**Job**
Print each of the items below word for word, keeping every line.

**Data for this exercise**
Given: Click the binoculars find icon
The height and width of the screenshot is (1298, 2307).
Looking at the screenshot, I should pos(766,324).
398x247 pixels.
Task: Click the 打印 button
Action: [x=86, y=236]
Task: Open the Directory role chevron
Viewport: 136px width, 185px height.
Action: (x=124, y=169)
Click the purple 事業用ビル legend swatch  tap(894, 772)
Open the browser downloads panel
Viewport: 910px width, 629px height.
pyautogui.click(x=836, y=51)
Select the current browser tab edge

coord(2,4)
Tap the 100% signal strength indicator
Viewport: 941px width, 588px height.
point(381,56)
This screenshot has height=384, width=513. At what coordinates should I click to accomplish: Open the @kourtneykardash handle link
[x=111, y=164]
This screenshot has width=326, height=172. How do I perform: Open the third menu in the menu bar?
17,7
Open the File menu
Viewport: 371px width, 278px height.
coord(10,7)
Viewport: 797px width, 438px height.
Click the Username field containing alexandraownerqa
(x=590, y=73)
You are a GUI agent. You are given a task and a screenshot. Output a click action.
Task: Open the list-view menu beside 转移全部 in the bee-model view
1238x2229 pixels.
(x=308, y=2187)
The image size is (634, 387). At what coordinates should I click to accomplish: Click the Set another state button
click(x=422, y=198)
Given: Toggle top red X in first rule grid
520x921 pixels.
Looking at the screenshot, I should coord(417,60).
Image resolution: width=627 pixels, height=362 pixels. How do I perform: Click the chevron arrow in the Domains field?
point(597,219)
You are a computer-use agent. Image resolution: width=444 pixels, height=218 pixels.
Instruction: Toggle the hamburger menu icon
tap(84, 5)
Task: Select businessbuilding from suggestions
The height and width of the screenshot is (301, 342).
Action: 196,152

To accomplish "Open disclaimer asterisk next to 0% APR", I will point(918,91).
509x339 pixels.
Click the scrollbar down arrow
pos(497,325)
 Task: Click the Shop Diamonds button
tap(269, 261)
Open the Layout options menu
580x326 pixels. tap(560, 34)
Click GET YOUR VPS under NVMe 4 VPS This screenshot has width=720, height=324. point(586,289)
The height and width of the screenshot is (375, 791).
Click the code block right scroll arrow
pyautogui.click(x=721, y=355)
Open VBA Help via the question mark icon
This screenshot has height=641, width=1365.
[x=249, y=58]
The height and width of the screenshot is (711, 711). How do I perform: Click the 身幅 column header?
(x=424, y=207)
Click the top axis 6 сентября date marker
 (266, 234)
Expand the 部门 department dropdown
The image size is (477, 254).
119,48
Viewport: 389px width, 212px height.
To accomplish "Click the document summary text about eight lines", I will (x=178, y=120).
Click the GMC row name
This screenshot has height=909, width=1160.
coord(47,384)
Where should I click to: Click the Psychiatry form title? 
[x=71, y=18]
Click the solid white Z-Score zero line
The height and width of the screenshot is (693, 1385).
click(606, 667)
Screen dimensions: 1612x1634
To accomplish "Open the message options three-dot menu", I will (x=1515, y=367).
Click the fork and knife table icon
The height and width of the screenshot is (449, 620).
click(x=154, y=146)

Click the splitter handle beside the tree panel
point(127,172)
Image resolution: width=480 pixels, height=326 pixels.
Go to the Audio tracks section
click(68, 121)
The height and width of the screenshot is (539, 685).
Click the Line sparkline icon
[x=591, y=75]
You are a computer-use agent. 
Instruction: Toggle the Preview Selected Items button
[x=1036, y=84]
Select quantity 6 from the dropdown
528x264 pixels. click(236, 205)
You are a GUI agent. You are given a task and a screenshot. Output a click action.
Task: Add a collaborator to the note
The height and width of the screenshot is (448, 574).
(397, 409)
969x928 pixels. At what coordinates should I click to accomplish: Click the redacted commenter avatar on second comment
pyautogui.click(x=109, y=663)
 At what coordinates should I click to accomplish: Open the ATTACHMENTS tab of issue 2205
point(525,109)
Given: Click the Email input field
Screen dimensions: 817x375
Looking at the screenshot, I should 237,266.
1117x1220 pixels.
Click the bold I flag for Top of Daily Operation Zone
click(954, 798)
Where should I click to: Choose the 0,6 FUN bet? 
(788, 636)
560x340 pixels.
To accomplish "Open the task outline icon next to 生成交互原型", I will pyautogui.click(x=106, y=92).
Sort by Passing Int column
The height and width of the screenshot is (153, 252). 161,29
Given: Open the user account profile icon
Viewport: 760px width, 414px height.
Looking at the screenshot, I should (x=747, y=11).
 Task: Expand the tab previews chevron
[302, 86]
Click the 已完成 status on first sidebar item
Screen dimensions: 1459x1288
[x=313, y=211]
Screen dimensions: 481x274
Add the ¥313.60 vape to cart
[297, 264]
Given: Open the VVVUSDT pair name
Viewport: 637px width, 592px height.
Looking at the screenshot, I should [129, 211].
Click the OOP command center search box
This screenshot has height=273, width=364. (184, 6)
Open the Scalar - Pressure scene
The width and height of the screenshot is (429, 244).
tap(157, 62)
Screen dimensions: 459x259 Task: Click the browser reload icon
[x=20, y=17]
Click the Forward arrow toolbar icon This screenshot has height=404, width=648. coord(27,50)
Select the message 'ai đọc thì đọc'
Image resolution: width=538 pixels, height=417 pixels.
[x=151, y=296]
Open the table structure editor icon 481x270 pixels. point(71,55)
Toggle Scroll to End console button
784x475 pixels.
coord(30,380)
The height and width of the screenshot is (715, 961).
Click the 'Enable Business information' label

**Exercise output**
Given: Click the binoculars find icon
The height and width of the screenshot is (1298, 2307).
Looking at the screenshot, I should pos(766,324).
398x247 pixels.
Task: Click the 打印 button
Action: [x=86, y=236]
Task: Open the Directory role chevron
Viewport: 136px width, 185px height.
Action: (x=124, y=169)
Click the purple 事業用ビル legend swatch  tap(894, 772)
Open the browser downloads panel
Viewport: 910px width, 629px height.
pyautogui.click(x=836, y=51)
Select the current browser tab edge

coord(2,4)
Tap the 100% signal strength indicator
Viewport: 941px width, 588px height.
point(381,56)
This screenshot has height=384, width=513. At what coordinates should I click to accomplish: Open the @kourtneykardash handle link
[x=111, y=164]
This screenshot has width=326, height=172. How do I perform: Open the third menu in the menu bar?
17,7
Open the File menu
Viewport: 371px width, 278px height.
coord(10,7)
Viewport: 797px width, 438px height.
Click the Username field containing alexandraownerqa
(x=590, y=73)
You are a GUI agent. You are given a task and a screenshot. Output a click action.
Task: Open the list-view menu beside 转移全部 in the bee-model view
1238x2229 pixels.
(x=308, y=2187)
The image size is (634, 387). At what coordinates should I click to accomplish: Click the Set another state button
click(x=422, y=198)
Given: Toggle top red X in first rule grid
520x921 pixels.
Looking at the screenshot, I should coord(417,60).
Image resolution: width=627 pixels, height=362 pixels. How do I perform: Click the chevron arrow in the Domains field?
point(597,219)
You are a computer-use agent. Image resolution: width=444 pixels, height=218 pixels.
Instruction: Toggle the hamburger menu icon
tap(84, 5)
Task: Select businessbuilding from suggestions
The height and width of the screenshot is (301, 342).
Action: 196,152

To accomplish "Open disclaimer asterisk next to 0% APR", I will point(918,91).
509x339 pixels.
Click the scrollbar down arrow
pos(497,325)
 Task: Click the Shop Diamonds button
tap(269, 261)
Open the Layout options menu
580x326 pixels. tap(560, 34)
Click GET YOUR VPS under NVMe 4 VPS This screenshot has width=720, height=324. point(586,289)
The height and width of the screenshot is (375, 791).
Click the code block right scroll arrow
pyautogui.click(x=721, y=355)
Open VBA Help via the question mark icon
This screenshot has height=641, width=1365.
[x=249, y=58]
The height and width of the screenshot is (711, 711). How do I perform: Click the 身幅 column header?
(x=424, y=207)
Click the top axis 6 сентября date marker
 (266, 234)
Expand the 部门 department dropdown
The image size is (477, 254).
119,48
Viewport: 389px width, 212px height.
To accomplish "Click the document summary text about eight lines", I will (x=178, y=120).
Click the GMC row name
This screenshot has height=909, width=1160.
coord(47,384)
Where should I click to: Click the Psychiatry form title? 
[x=71, y=18]
Click the solid white Z-Score zero line
The height and width of the screenshot is (693, 1385).
click(606, 667)
Screen dimensions: 1612x1634
To accomplish "Open the message options three-dot menu", I will (x=1515, y=367).
Click the fork and knife table icon
The height and width of the screenshot is (449, 620).
click(x=154, y=146)

Click the splitter handle beside the tree panel
point(127,172)
Image resolution: width=480 pixels, height=326 pixels.
Go to the Audio tracks section
click(68, 121)
The height and width of the screenshot is (539, 685).
Click the Line sparkline icon
[x=591, y=75]
You are a computer-use agent. 
Instruction: Toggle the Preview Selected Items button
[x=1036, y=84]
Select quantity 6 from the dropdown
528x264 pixels. click(236, 205)
You are a GUI agent. You are given a task and a screenshot. Output a click action.
Task: Add a collaborator to the note
The height and width of the screenshot is (448, 574).
(397, 409)
969x928 pixels. At what coordinates should I click to accomplish: Click the redacted commenter avatar on second comment
pyautogui.click(x=109, y=663)
 At what coordinates should I click to accomplish: Open the ATTACHMENTS tab of issue 2205
point(525,109)
Given: Click the Email input field
Screen dimensions: 817x375
Looking at the screenshot, I should 237,266.
1117x1220 pixels.
Click the bold I flag for Top of Daily Operation Zone
click(954, 798)
Where should I click to: Choose the 0,6 FUN bet? 
(788, 636)
560x340 pixels.
To accomplish "Open the task outline icon next to 生成交互原型", I will pyautogui.click(x=106, y=92).
Sort by Passing Int column
The height and width of the screenshot is (153, 252). 161,29
Given: Open the user account profile icon
Viewport: 760px width, 414px height.
Looking at the screenshot, I should (x=747, y=11).
 Task: Expand the tab previews chevron
[302, 86]
Click the 已完成 status on first sidebar item
Screen dimensions: 1459x1288
[x=313, y=211]
Screen dimensions: 481x274
Add the ¥313.60 vape to cart
[297, 264]
Given: Open the VVVUSDT pair name
Viewport: 637px width, 592px height.
Looking at the screenshot, I should [129, 211].
Click the OOP command center search box
This screenshot has height=273, width=364. (184, 6)
Open the Scalar - Pressure scene
The width and height of the screenshot is (429, 244).
tap(157, 62)
Screen dimensions: 459x259 Task: Click the browser reload icon
[x=20, y=17]
Click the Forward arrow toolbar icon This screenshot has height=404, width=648. coord(27,50)
Select the message 'ai đọc thì đọc'
Image resolution: width=538 pixels, height=417 pixels.
[x=151, y=296]
Open the table structure editor icon 481x270 pixels. point(71,55)
Toggle Scroll to End console button
784x475 pixels.
coord(30,380)
The height and width of the screenshot is (715, 961).
Click the 'Enable Business information' label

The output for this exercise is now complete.